_The task_. Below are records. Return each one exactly as written.
....................
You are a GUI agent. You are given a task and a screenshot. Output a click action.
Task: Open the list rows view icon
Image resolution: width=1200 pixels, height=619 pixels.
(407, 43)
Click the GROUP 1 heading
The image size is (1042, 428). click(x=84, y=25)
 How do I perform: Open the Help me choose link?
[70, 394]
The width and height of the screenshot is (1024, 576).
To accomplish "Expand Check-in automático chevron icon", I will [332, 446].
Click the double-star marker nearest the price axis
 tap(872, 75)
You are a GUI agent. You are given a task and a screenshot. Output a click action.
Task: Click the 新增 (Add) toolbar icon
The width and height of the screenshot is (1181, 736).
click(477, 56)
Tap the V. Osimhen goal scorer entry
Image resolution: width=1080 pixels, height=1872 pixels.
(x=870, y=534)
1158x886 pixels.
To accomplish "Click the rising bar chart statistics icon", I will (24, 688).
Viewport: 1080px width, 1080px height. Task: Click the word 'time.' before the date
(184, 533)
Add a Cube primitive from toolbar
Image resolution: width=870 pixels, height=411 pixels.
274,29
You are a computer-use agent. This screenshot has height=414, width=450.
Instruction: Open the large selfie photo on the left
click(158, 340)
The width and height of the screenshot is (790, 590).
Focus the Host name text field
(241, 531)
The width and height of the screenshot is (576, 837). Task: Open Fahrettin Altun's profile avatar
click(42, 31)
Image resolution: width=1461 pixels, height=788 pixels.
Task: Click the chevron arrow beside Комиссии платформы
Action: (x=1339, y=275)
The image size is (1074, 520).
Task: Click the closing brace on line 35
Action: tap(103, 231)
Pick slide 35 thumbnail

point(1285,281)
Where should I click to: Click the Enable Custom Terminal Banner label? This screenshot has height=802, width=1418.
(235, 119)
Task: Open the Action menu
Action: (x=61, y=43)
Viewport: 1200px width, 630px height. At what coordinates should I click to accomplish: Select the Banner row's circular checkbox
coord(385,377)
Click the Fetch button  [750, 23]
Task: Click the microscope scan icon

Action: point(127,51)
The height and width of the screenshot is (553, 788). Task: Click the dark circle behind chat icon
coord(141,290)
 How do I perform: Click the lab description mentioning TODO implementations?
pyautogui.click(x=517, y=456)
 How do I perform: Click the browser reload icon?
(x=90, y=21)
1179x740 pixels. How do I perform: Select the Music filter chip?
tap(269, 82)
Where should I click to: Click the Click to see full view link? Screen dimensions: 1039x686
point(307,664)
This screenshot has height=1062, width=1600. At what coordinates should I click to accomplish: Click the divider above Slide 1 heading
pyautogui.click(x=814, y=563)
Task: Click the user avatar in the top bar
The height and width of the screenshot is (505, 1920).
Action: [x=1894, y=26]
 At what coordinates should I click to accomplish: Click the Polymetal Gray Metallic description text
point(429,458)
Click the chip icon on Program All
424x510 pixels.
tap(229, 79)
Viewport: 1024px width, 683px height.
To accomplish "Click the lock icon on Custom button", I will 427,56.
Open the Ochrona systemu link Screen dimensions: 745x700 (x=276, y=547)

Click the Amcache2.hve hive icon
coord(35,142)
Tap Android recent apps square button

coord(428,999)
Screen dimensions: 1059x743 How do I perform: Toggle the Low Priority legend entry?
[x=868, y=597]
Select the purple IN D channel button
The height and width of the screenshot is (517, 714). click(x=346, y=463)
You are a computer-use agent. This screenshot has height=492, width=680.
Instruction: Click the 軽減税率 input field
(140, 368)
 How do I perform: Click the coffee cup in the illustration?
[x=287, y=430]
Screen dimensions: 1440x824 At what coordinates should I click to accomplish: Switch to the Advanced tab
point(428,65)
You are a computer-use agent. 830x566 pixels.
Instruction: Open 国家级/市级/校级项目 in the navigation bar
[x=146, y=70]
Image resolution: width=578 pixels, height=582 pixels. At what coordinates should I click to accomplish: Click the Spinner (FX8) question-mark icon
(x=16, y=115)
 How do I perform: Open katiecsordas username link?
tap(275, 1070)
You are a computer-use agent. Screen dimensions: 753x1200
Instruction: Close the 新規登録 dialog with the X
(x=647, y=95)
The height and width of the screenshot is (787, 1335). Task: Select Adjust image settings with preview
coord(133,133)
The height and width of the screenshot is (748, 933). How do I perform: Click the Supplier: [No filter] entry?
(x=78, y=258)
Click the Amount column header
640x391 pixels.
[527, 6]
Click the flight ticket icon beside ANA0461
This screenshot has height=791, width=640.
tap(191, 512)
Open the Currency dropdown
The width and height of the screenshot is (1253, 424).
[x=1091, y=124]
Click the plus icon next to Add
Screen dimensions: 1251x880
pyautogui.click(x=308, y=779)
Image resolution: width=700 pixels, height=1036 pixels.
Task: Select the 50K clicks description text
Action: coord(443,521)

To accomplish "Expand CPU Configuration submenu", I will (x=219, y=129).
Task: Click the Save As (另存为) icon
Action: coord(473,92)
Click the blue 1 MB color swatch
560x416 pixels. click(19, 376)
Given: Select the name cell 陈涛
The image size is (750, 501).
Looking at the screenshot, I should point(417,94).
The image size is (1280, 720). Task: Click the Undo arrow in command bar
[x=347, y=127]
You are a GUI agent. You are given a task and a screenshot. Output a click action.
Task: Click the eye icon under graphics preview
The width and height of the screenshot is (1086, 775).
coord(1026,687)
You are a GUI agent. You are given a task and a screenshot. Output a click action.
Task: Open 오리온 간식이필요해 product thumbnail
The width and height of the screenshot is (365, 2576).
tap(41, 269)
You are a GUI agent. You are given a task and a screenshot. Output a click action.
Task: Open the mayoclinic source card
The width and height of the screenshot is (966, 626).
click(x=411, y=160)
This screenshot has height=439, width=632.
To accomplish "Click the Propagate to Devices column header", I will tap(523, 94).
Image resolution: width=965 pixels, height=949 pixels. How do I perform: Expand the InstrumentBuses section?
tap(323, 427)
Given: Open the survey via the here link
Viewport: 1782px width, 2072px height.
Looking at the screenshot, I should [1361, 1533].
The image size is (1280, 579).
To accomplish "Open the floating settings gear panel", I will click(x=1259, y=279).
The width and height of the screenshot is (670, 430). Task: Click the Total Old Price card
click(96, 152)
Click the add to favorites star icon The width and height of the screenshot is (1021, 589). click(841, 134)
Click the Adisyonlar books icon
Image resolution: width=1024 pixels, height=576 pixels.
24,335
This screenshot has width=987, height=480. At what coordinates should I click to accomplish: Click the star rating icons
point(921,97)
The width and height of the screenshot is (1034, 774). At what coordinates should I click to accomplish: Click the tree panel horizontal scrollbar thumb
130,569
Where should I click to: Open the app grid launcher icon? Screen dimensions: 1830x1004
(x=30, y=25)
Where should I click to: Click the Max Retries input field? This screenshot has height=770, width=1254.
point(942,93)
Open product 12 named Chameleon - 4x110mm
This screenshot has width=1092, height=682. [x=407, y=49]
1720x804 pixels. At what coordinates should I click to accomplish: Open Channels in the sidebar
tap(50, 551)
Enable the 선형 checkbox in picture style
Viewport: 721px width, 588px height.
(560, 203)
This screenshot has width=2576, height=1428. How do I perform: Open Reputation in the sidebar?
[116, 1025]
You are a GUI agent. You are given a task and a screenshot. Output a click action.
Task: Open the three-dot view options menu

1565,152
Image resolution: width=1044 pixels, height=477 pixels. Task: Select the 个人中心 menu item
....................
_Solution to the exercise_.
You are a GUI agent. You are given a task and a screenshot. Output a click action.
Task: Open the list rows view icon
Image resolution: width=1200 pixels, height=619 pixels.
(407, 43)
Click the GROUP 1 heading
The image size is (1042, 428). click(x=84, y=25)
 How do I perform: Open the Help me choose link?
[70, 394]
The width and height of the screenshot is (1024, 576).
To accomplish "Expand Check-in automático chevron icon", I will [332, 446].
Click the double-star marker nearest the price axis
 tap(872, 75)
You are a GUI agent. You are given a task and a screenshot. Output a click action.
Task: Click the 新增 (Add) toolbar icon
The width and height of the screenshot is (1181, 736).
click(477, 56)
Tap the V. Osimhen goal scorer entry
Image resolution: width=1080 pixels, height=1872 pixels.
(x=870, y=534)
1158x886 pixels.
To accomplish "Click the rising bar chart statistics icon", I will (24, 688).
Viewport: 1080px width, 1080px height. Task: Click the word 'time.' before the date
(184, 533)
Add a Cube primitive from toolbar
Image resolution: width=870 pixels, height=411 pixels.
274,29
You are a computer-use agent. This screenshot has height=414, width=450.
Instruction: Open the large selfie photo on the left
click(158, 340)
The width and height of the screenshot is (790, 590).
Focus the Host name text field
(241, 531)
The width and height of the screenshot is (576, 837). Task: Open Fahrettin Altun's profile avatar
click(42, 31)
Image resolution: width=1461 pixels, height=788 pixels.
Task: Click the chevron arrow beside Комиссии платформы
Action: (x=1339, y=275)
The image size is (1074, 520).
Task: Click the closing brace on line 35
Action: tap(103, 231)
Pick slide 35 thumbnail

point(1285,281)
Where should I click to: Click the Enable Custom Terminal Banner label? This screenshot has height=802, width=1418.
(235, 119)
Task: Open the Action menu
Action: (x=61, y=43)
Viewport: 1200px width, 630px height. At what coordinates should I click to accomplish: Select the Banner row's circular checkbox
coord(385,377)
Click the Fetch button  [750, 23]
Task: Click the microscope scan icon

Action: point(127,51)
The height and width of the screenshot is (553, 788). Task: Click the dark circle behind chat icon
coord(141,290)
 How do I perform: Click the lab description mentioning TODO implementations?
pyautogui.click(x=517, y=456)
 How do I perform: Click the browser reload icon?
(x=90, y=21)
1179x740 pixels. How do I perform: Select the Music filter chip?
tap(269, 82)
Where should I click to: Click the Click to see full view link? Screen dimensions: 1039x686
point(307,664)
This screenshot has height=1062, width=1600. At what coordinates should I click to accomplish: Click the divider above Slide 1 heading
pyautogui.click(x=814, y=563)
Task: Click the user avatar in the top bar
The height and width of the screenshot is (505, 1920).
Action: [x=1894, y=26]
 At what coordinates should I click to accomplish: Click the Polymetal Gray Metallic description text
point(429,458)
Click the chip icon on Program All
424x510 pixels.
tap(229, 79)
Viewport: 1024px width, 683px height.
To accomplish "Click the lock icon on Custom button", I will 427,56.
Open the Ochrona systemu link Screen dimensions: 745x700 (x=276, y=547)

Click the Amcache2.hve hive icon
coord(35,142)
Tap Android recent apps square button

coord(428,999)
Screen dimensions: 1059x743 How do I perform: Toggle the Low Priority legend entry?
[x=868, y=597]
Select the purple IN D channel button
The height and width of the screenshot is (517, 714). click(x=346, y=463)
You are a computer-use agent. This screenshot has height=492, width=680.
Instruction: Click the 軽減税率 input field
(140, 368)
 How do I perform: Click the coffee cup in the illustration?
[x=287, y=430]
Screen dimensions: 1440x824 At what coordinates should I click to accomplish: Switch to the Advanced tab
point(428,65)
You are a computer-use agent. 830x566 pixels.
Instruction: Open 国家级/市级/校级项目 in the navigation bar
[x=146, y=70]
Image resolution: width=578 pixels, height=582 pixels. At what coordinates should I click to accomplish: Click the Spinner (FX8) question-mark icon
(x=16, y=115)
 How do I perform: Open katiecsordas username link?
tap(275, 1070)
You are a computer-use agent. Screen dimensions: 753x1200
Instruction: Close the 新規登録 dialog with the X
(x=647, y=95)
The height and width of the screenshot is (787, 1335). Task: Select Adjust image settings with preview
coord(133,133)
The height and width of the screenshot is (748, 933). How do I perform: Click the Supplier: [No filter] entry?
(x=78, y=258)
Click the Amount column header
640x391 pixels.
[527, 6]
Click the flight ticket icon beside ANA0461
This screenshot has height=791, width=640.
tap(191, 512)
Open the Currency dropdown
The width and height of the screenshot is (1253, 424).
[x=1091, y=124]
Click the plus icon next to Add
Screen dimensions: 1251x880
pyautogui.click(x=308, y=779)
Image resolution: width=700 pixels, height=1036 pixels.
Task: Select the 50K clicks description text
Action: coord(443,521)

To accomplish "Expand CPU Configuration submenu", I will (x=219, y=129).
Task: Click the Save As (另存为) icon
Action: coord(473,92)
Click the blue 1 MB color swatch
560x416 pixels. click(19, 376)
Given: Select the name cell 陈涛
The image size is (750, 501).
Looking at the screenshot, I should point(417,94).
The image size is (1280, 720). Task: Click the Undo arrow in command bar
[x=347, y=127]
You are a GUI agent. You are given a task and a screenshot. Output a click action.
Task: Click the eye icon under graphics preview
The width and height of the screenshot is (1086, 775).
coord(1026,687)
You are a GUI agent. You are given a task and a screenshot. Output a click action.
Task: Open 오리온 간식이필요해 product thumbnail
The width and height of the screenshot is (365, 2576).
tap(41, 269)
You are a GUI agent. You are given a task and a screenshot. Output a click action.
Task: Open the mayoclinic source card
The width and height of the screenshot is (966, 626).
click(x=411, y=160)
This screenshot has height=439, width=632.
To accomplish "Click the Propagate to Devices column header", I will tap(523, 94).
Image resolution: width=965 pixels, height=949 pixels. How do I perform: Expand the InstrumentBuses section?
tap(323, 427)
Given: Open the survey via the here link
Viewport: 1782px width, 2072px height.
Looking at the screenshot, I should [1361, 1533].
The image size is (1280, 579).
To accomplish "Open the floating settings gear panel", I will click(x=1259, y=279).
The width and height of the screenshot is (670, 430). Task: Click the Total Old Price card
click(96, 152)
Click the add to favorites star icon The width and height of the screenshot is (1021, 589). click(841, 134)
Click the Adisyonlar books icon
Image resolution: width=1024 pixels, height=576 pixels.
24,335
This screenshot has width=987, height=480. At what coordinates should I click to accomplish: Click the star rating icons
point(921,97)
The width and height of the screenshot is (1034, 774). At what coordinates should I click to accomplish: Click the tree panel horizontal scrollbar thumb
130,569
Where should I click to: Open the app grid launcher icon? Screen dimensions: 1830x1004
(x=30, y=25)
Where should I click to: Click the Max Retries input field? This screenshot has height=770, width=1254.
point(942,93)
Open product 12 named Chameleon - 4x110mm
This screenshot has width=1092, height=682. [x=407, y=49]
1720x804 pixels. At what coordinates should I click to accomplish: Open Channels in the sidebar
tap(50, 551)
Enable the 선형 checkbox in picture style
Viewport: 721px width, 588px height.
(560, 203)
This screenshot has width=2576, height=1428. How do I perform: Open Reputation in the sidebar?
[116, 1025]
You are a GUI agent. You are given a task and a screenshot. Output a click action.
Task: Open the three-dot view options menu

1565,152
Image resolution: width=1044 pixels, height=477 pixels. Task: Select the 个人中心 menu item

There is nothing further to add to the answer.